* TAREFAS A REALIZAR
1. Resuma em duas frases o texto sobre o disco Le Mystère des Voix Bulgares.
2. Indique se cada afirmação está de acordo com o texto sobre o disco Le Mystère des Voix Bulgares, respondendo sim ou não e citando as palavras decisivas do texto: (a) Marcel Cellier era um produtor suíço. (b) O disco foi revelado ao mundo depois da queda da cortina de ferro. (c) Para os anglo-saxónicos, a world music inclui também o fado.

* DOCUMENTO
▶

Marcel Cellier apresenta “Le Mystère des Voix Bulgares”
(1986)
Nos álbuns que influenciaram o meu gosto musical constam obrigatoriamente uns quantos de geografias muito diferentes, arrumados sob uma etiqueta tão genérica como surpreendente: músicas do mundo, a world music, que para os anglo-saxónicos inclui também o fado ou a bossa nova. Essas geografias arrumo-as de outro modo.
À cabeça há um disco absolutamente extraordinário, que nos chega da Bulgária, foi revelado ao mundo, antes da queda da cortina de ferro, por um produtor suíço, Marcel Cellier, e que a 4AD (lá está) resgataria do nicho onde vivia amplificando para todos estas “vozes que falam com Deus” (nome usado para um disco de produção portuguesa, sobre os Segredos da Música da Bulgária, registado em 1988).
O título dado à primeira recolha de Cellier impregnou-se de tal modo que Le Mystère des Voix Bulgares se tornou uma marca indelével e única e que, como todas as receitas de sucesso, foi copiada e multiplicada em muitas derivações, umas mais conseguidas que outras, com guerras em tribunal para registo do nome.

◀

* DADOS GUARDADOS
▶

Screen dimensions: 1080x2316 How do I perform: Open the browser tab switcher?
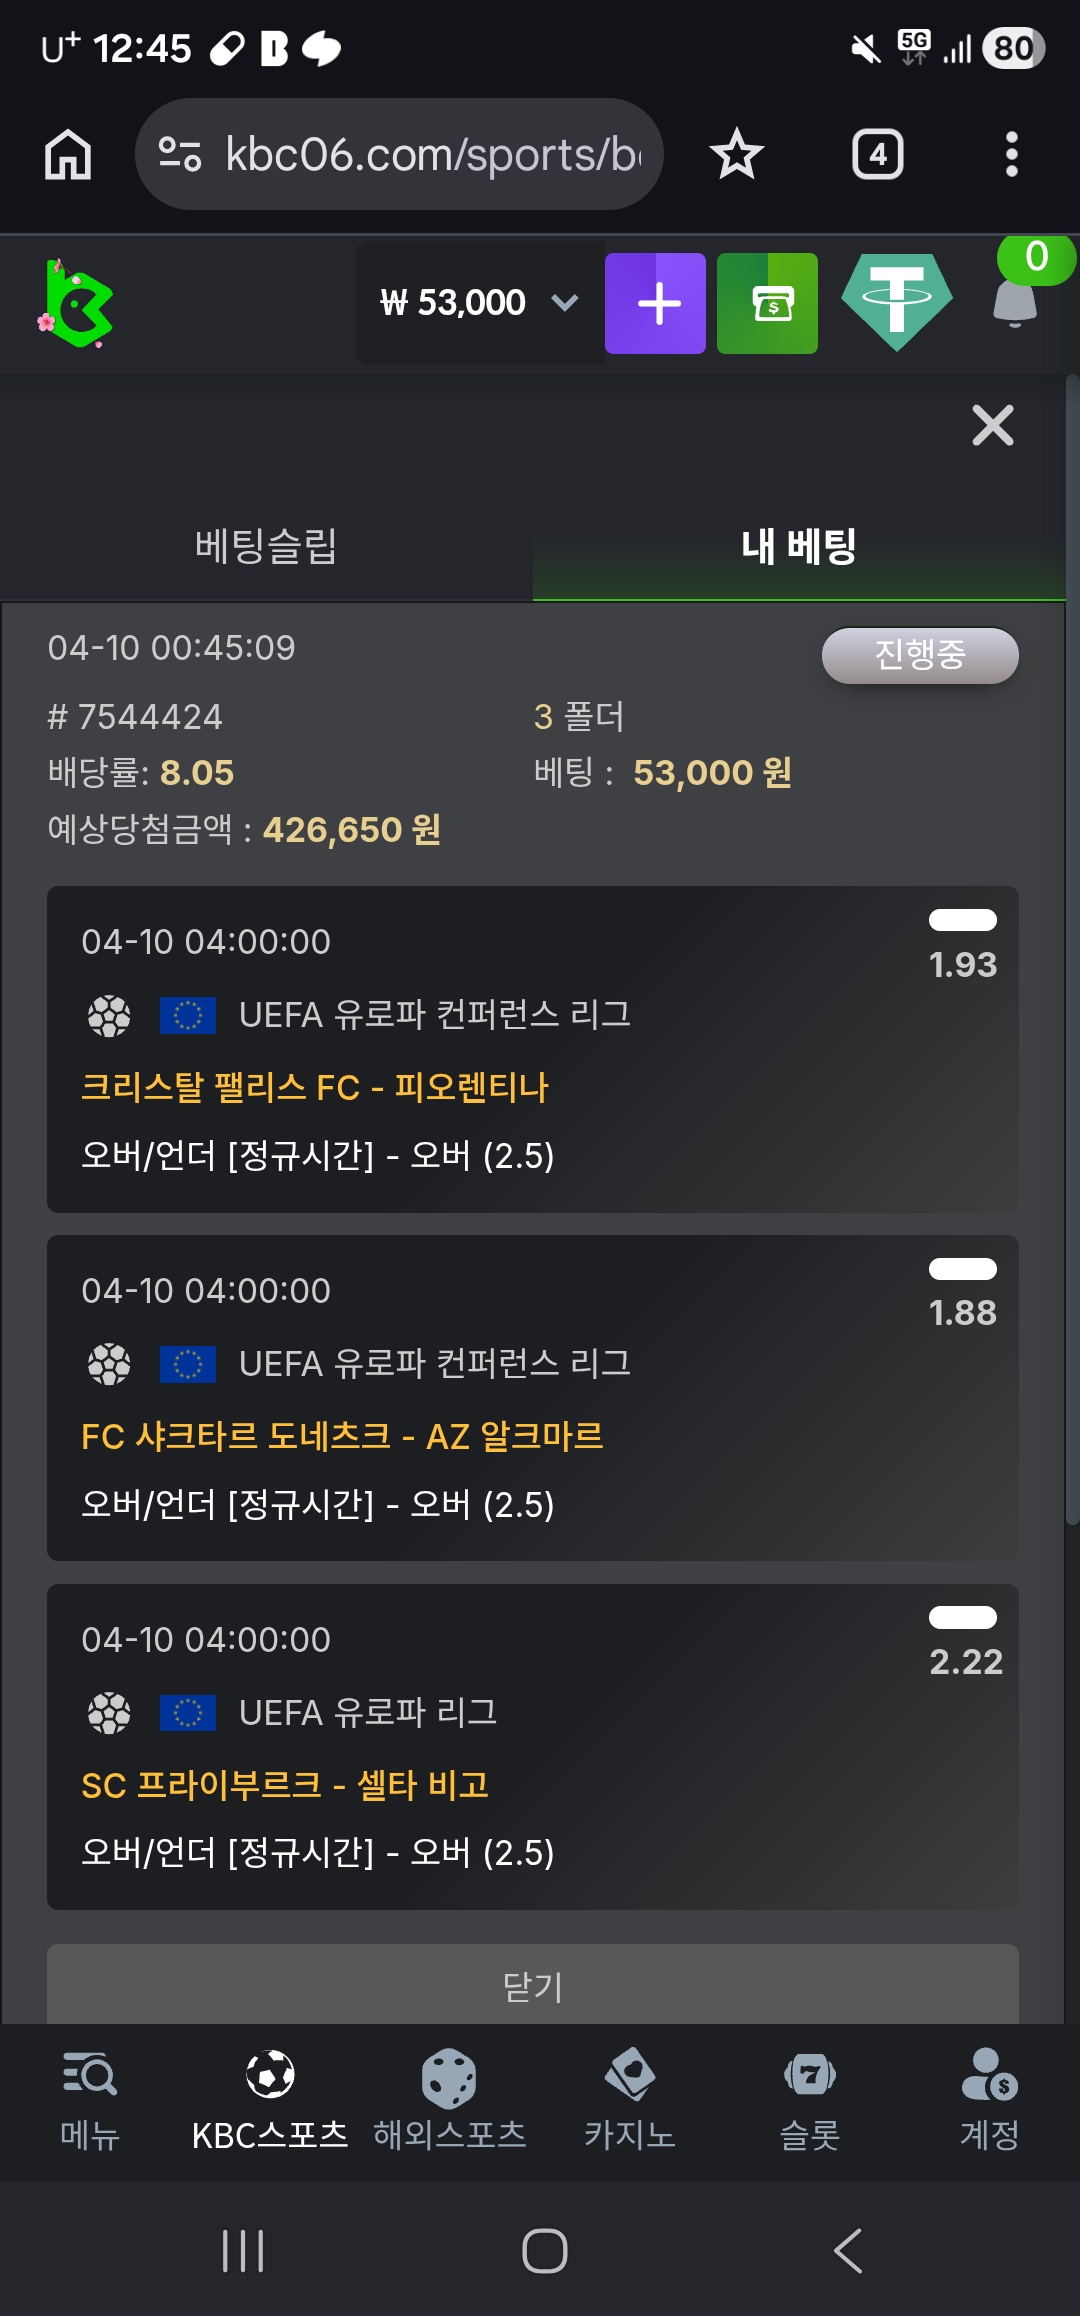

◀

* RESULTADOS POR ORDEM
1. O disco Le Mystère des Voix Bulgares, vindo da Bulgária, foi revelado ao mundo antes da queda da cortina de ferro pelo produtor suíço Marcel Cellier e mais tarde resgatado do seu nicho pela 4AD. O título da primeira recolha de Cellier tornou-se uma marca única, copiada em muitas derivações e alvo de guerras em tribunal pelo registo do nome.

2.
(a) Sim: "por um produtor suíço, Marcel Cellier".
(b) Não: "antes da queda da cortina de ferro".
(c) Sim: "que para os anglo-saxónicos inclui também o fado ou a bossa nova".